When I first started playing bass I instinctively started using my fingers. I just felt natural and I assumed that’s how most bassists played. Picks were just for guitar players…right?

The thought of using a pick to play bass didn’t even cross my mind, at least at first.

After a few months of playing, I started to notice that quite a few bassists used a pick. I was curious about this weird playing style but was it for me?

I decided I wanted to give pick playing a go, but I had all kinds of problems right from the start.

After about 30 minutes of fumbling around with the pick, I got frustrated and gave up.

Fingerstyle to me seemed so much more natural and easy to do.
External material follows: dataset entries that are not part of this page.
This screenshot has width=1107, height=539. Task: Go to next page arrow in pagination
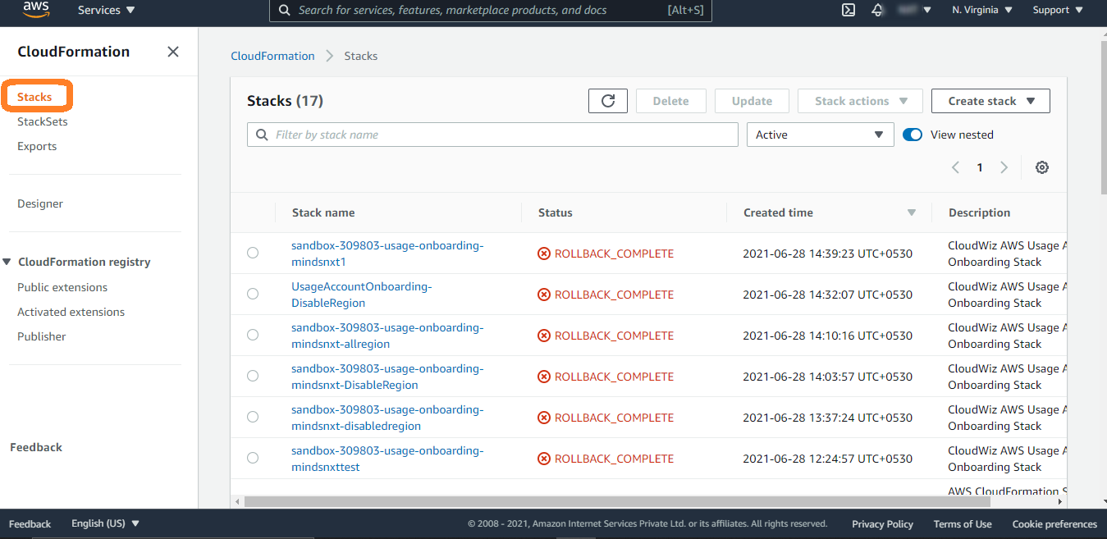tap(1004, 167)
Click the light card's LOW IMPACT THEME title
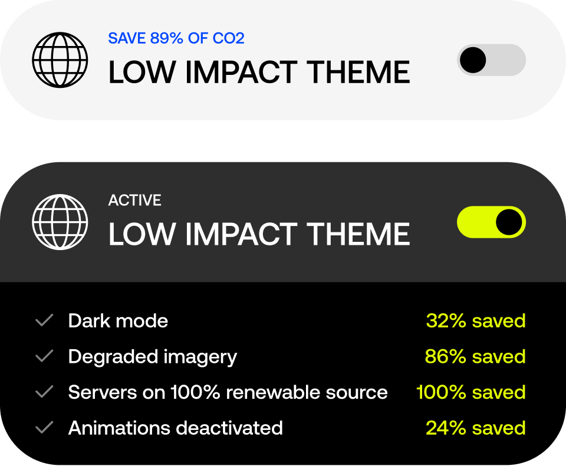566x466 pixels. click(x=259, y=73)
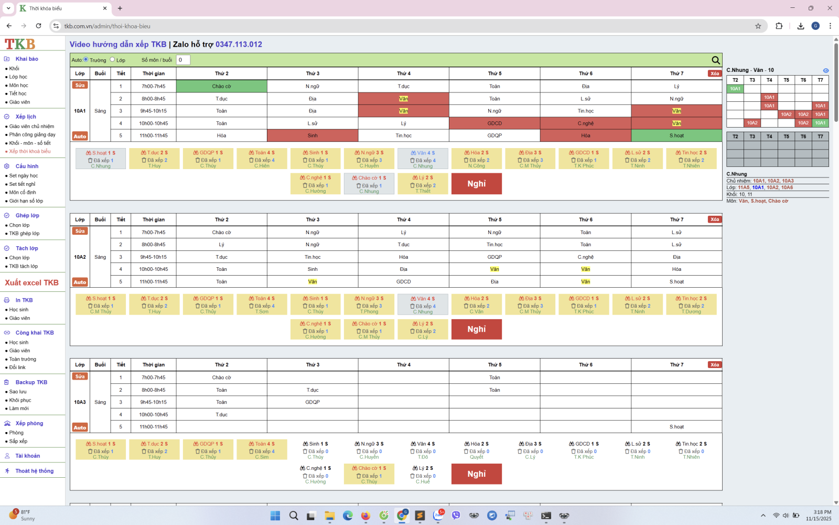Expand the Cấu hình sidebar section
This screenshot has height=525, width=839.
[27, 166]
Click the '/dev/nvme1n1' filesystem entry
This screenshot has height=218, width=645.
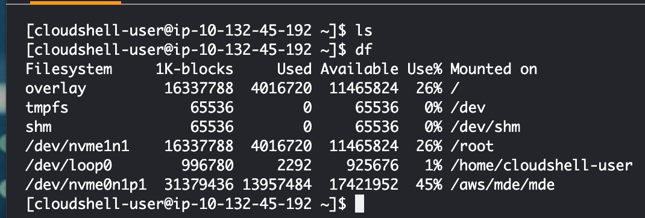(x=77, y=146)
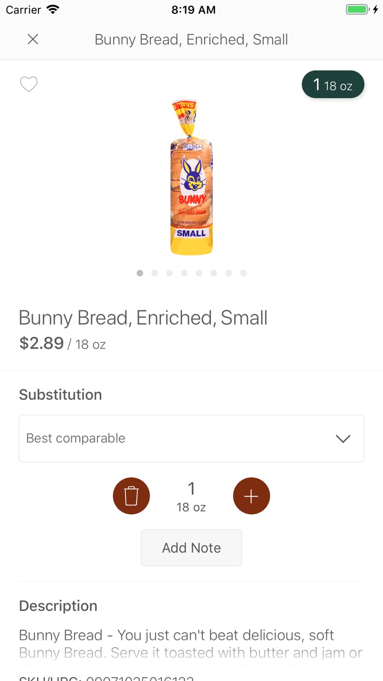This screenshot has width=383, height=681.
Task: Tap the header title Bunny Bread, Enriched, Small
Action: [192, 40]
Just the idea of having a piece of plastic between the strings and my fingers seemed kind of silly, I mean picks were for guitar players….right? So I became a dedicated fingerstyle player and shunned all pickers. Using your fingers was old school, it was traditional, the only real way to play bass.

To me, fingerstyle gives you more control and a warmer, thicker tone. I knew some pick players and actually like their sound but I was convinced it was not for me or any bass player that wanted to keep it real. I started to think again about pick playing after listening to session legends Joe Osborne and Carol Kaye. Both bassists used a pick with flatwounds, and I really loved the sound they got.

One More Time

So I dove in with my Fender Precision Bass strung with flats and practiced daily, pick in hand. It took me at least a month to get comfortable playing with that little plastic thing. The sound I was hearing was great…..solid and clear with a slight click at the front of the note. I noticed that muting strings was more difficult for me, but soon found a technique that worked.

The main problem though was control. I found it difficult to keep a good consistent tone that would work in a band context. This too was just inexperience, and after a while, I developed more hand strength and more control with the pick.

The bottom line is that I now have tremendous respect for pick players. I still use my fingers 90% of the time as it still feels more natural to me but I will break out the pick from time to time and have some fun. In the end, it doesn’t matter what you use to play bass as long as it works for you.